August 1914 - young men from Britain to Austro-Hungary marched gaily off to war. They'd be home by Christmas, these fearless young men told themselves - and each other. But as the years went by with battles gaining literally inches and men living - and dying - in hideous trenches in France and Belgium, by summer of 1918, the war was finally creaking to an end. The American entry into the war in 1917 on the Allied side had given the French, British, and Dominion troops an added boost to those armies who had been fighting for three years, often to a standoff with the Germans on the Western Front, in a war of attrition.

Nick LLoyd, a senior lecturer of Defense Studies, at Kings College, London, lost a great-uncle at the French village of Gouzeaucourt, just six weeks or so before the Armistice. Lloyd has written an amazingly readable book about those last hundred days of WW1. He looks at the war from British, German, French, and American sides and examines both the military battles at the Front and the political battles behind the scenes. He includes maps at the front of the book which detail the battles fought and military lines that had to be crossed by the advancing Allies and defended by the Germans.

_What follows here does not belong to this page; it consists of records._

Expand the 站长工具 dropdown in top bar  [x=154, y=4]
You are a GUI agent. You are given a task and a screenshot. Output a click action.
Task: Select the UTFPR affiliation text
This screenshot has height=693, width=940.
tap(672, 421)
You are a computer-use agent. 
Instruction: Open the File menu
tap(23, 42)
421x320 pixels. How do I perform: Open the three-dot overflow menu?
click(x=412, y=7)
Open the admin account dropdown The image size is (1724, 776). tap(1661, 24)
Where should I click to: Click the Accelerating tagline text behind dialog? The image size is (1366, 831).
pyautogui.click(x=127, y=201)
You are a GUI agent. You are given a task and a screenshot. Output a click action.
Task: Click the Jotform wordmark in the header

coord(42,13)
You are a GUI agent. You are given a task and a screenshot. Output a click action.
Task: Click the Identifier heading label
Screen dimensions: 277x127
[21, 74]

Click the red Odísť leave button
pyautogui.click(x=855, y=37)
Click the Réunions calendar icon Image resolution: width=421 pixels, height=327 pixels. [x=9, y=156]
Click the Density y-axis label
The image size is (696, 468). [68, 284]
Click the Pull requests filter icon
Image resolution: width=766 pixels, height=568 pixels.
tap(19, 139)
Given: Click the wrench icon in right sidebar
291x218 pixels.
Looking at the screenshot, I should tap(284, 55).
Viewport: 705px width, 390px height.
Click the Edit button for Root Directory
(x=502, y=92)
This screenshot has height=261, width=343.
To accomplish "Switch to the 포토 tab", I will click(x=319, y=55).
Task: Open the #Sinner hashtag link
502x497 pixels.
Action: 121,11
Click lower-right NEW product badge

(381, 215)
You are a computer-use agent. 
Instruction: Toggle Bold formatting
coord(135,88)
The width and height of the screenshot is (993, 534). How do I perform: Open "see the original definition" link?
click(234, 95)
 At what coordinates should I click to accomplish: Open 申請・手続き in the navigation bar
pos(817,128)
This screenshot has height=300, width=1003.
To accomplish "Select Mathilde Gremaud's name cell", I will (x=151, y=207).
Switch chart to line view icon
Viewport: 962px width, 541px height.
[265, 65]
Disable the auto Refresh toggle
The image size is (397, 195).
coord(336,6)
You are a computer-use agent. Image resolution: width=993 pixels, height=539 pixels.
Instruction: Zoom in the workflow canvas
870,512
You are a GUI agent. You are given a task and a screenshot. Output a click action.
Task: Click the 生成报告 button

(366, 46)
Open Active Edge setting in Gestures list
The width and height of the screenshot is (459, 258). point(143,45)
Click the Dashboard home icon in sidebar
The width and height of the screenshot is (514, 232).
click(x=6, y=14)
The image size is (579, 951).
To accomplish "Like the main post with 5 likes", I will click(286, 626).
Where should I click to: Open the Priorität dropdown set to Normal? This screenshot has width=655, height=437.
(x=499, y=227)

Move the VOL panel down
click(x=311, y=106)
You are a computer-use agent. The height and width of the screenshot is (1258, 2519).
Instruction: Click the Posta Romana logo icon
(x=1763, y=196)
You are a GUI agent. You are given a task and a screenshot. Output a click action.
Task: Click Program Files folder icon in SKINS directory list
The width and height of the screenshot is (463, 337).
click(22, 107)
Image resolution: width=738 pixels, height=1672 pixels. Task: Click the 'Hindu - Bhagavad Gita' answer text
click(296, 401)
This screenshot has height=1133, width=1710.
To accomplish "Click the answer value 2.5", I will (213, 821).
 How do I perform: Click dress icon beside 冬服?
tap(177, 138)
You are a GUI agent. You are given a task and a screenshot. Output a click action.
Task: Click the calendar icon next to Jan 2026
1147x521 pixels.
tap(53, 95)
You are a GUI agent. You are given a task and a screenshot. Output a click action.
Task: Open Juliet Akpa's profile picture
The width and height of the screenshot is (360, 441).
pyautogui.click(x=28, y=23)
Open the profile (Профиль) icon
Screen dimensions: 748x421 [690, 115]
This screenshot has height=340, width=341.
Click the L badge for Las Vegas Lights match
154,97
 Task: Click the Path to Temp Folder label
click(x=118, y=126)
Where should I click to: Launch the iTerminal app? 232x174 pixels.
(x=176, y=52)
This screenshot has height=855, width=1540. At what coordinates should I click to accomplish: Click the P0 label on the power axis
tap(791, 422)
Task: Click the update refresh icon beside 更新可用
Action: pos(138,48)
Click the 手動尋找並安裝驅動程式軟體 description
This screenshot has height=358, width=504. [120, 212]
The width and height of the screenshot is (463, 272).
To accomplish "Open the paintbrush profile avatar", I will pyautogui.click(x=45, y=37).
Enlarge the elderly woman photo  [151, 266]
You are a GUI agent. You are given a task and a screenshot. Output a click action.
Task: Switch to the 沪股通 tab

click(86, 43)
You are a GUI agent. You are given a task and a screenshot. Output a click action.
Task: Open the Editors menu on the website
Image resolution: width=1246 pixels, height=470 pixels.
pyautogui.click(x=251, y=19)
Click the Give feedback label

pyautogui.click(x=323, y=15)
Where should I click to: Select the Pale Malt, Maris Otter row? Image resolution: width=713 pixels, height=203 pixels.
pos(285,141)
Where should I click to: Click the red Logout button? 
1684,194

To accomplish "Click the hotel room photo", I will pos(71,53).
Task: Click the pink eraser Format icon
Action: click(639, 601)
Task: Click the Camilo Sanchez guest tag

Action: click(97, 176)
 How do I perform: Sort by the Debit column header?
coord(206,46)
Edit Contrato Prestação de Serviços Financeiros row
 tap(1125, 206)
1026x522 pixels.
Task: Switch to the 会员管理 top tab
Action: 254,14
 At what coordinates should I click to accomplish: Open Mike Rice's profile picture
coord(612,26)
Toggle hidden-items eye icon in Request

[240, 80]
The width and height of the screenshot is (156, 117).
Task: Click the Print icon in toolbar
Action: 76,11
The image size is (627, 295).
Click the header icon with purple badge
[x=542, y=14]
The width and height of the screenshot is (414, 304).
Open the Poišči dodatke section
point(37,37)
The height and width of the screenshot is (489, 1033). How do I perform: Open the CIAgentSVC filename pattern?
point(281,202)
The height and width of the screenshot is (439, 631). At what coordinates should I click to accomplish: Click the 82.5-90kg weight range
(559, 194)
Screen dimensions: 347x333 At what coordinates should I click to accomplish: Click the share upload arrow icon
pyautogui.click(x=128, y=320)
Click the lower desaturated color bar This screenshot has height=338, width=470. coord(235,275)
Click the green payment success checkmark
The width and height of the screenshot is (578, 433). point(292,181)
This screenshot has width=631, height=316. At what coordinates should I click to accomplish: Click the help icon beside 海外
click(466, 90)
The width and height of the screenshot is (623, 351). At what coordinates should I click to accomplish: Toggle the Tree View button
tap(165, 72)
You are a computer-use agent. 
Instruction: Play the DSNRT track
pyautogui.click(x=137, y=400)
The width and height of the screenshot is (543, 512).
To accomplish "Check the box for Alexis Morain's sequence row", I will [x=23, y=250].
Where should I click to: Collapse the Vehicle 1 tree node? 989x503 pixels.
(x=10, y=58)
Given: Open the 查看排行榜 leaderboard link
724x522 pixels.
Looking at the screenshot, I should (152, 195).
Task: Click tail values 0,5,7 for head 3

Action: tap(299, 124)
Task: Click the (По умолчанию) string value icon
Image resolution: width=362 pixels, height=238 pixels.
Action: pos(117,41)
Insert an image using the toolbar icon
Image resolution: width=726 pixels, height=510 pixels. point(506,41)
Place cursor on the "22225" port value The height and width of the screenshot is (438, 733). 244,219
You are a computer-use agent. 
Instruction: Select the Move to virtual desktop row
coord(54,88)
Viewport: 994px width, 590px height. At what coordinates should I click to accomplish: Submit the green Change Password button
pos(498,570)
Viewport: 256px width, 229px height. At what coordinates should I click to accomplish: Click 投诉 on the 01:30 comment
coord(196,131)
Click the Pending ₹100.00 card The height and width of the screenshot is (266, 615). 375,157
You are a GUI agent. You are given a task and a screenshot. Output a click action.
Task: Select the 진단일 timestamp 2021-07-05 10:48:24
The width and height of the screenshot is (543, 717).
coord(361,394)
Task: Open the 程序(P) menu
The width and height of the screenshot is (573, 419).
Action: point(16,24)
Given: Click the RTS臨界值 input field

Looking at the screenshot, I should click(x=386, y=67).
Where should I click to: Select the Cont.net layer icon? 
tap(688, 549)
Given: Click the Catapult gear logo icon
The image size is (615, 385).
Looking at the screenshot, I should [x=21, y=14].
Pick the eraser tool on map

One of the most interesting parts of the book deals with the political situation in Germany as the war caused the collapse of the Kaiser's government. Lloyd looks at the cries of "betrayal by the Communists/Bolshevics/Jews/Defeatists" that lasted well into the 1920's and '30's. Nick LLoyd has done a wonderful job looking at a smallish slice of time in a much larger conflict. Great book for WW1 history readers.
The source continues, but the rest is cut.